►

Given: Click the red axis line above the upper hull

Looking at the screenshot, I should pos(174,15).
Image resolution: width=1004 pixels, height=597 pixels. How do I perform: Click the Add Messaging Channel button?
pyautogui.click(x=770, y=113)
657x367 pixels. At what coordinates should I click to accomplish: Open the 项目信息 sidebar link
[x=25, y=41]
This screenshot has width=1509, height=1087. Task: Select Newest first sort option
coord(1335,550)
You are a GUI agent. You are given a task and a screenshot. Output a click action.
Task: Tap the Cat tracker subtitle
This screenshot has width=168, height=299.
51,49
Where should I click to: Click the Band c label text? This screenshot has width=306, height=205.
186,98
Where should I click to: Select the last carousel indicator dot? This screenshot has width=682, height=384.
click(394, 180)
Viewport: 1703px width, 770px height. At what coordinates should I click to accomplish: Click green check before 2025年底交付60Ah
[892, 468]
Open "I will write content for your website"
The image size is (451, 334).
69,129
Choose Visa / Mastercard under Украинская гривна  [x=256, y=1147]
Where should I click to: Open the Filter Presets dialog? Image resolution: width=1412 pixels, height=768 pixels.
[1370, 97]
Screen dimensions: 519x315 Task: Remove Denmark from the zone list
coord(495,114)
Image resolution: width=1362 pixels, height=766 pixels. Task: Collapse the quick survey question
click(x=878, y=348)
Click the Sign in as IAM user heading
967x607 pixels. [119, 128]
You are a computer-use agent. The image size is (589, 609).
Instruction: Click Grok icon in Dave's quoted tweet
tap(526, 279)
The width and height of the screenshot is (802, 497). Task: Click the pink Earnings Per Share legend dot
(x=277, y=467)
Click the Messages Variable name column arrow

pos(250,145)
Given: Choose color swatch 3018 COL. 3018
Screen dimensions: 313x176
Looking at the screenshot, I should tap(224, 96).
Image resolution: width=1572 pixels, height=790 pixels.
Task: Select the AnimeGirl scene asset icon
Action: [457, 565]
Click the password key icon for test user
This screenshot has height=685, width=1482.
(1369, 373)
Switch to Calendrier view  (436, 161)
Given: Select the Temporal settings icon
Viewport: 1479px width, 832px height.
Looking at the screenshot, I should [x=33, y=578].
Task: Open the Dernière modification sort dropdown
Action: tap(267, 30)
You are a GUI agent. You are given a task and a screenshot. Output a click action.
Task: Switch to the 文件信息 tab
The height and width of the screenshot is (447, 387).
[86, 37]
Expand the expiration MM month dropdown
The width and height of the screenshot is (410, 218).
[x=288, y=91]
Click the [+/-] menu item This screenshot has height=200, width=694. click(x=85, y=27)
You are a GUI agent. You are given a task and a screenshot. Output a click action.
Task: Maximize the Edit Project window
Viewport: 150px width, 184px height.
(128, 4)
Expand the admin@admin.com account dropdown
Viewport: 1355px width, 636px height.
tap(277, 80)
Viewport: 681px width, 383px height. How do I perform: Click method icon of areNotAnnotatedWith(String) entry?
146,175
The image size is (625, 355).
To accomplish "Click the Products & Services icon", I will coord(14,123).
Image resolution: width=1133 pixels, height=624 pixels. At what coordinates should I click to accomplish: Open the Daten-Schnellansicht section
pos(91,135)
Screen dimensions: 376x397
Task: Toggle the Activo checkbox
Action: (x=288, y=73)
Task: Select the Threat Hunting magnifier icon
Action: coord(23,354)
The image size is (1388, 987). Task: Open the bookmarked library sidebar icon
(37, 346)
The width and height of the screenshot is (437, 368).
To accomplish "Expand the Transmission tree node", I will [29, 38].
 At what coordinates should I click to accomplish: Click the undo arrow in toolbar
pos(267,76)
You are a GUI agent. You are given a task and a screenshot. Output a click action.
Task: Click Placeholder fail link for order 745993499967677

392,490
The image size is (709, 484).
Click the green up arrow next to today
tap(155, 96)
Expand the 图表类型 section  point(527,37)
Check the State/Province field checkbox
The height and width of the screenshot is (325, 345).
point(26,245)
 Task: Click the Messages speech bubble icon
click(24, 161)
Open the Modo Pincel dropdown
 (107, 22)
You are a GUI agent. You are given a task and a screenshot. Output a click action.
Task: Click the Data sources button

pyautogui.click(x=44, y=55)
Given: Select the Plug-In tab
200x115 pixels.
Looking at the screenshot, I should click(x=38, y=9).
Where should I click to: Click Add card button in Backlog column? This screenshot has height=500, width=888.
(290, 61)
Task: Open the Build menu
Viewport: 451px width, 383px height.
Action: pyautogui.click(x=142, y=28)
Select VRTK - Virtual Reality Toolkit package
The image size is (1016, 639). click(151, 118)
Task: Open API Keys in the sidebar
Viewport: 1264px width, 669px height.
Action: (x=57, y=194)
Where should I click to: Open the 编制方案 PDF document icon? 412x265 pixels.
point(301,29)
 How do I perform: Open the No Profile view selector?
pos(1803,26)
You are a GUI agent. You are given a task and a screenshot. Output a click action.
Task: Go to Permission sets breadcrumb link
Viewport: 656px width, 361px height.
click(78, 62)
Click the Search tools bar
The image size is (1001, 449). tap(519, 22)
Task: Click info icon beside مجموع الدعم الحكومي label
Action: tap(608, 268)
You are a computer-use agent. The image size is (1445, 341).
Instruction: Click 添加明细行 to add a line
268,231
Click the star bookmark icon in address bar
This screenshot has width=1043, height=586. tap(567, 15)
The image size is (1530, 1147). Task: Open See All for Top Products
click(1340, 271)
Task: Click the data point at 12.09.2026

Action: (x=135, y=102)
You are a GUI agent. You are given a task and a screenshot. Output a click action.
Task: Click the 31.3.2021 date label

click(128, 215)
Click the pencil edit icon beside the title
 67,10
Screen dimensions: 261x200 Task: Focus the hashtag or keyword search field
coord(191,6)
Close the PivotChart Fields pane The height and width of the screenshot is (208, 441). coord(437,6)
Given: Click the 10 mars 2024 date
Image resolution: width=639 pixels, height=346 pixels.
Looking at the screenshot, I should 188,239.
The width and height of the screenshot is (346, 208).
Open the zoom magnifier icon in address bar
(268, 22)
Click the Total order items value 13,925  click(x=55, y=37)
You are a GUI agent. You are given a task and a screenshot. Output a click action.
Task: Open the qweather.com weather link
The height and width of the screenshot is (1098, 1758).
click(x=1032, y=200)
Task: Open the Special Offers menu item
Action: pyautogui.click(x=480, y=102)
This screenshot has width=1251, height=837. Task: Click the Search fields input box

◄

§ **WHAT THE TASK REQUIRES**
Can you retype the lines above character for character, starting at the line containing "Screen dimensions: 519x315" and ending at the line containing "967x607 pixels. [119, 128]"?

§ **CORRECT OUTPUT**
Screen dimensions: 519x315 Task: Remove Denmark from the zone list
coord(495,114)
Image resolution: width=1362 pixels, height=766 pixels. Task: Collapse the quick survey question
click(x=878, y=348)
Click the Sign in as IAM user heading
967x607 pixels. [119, 128]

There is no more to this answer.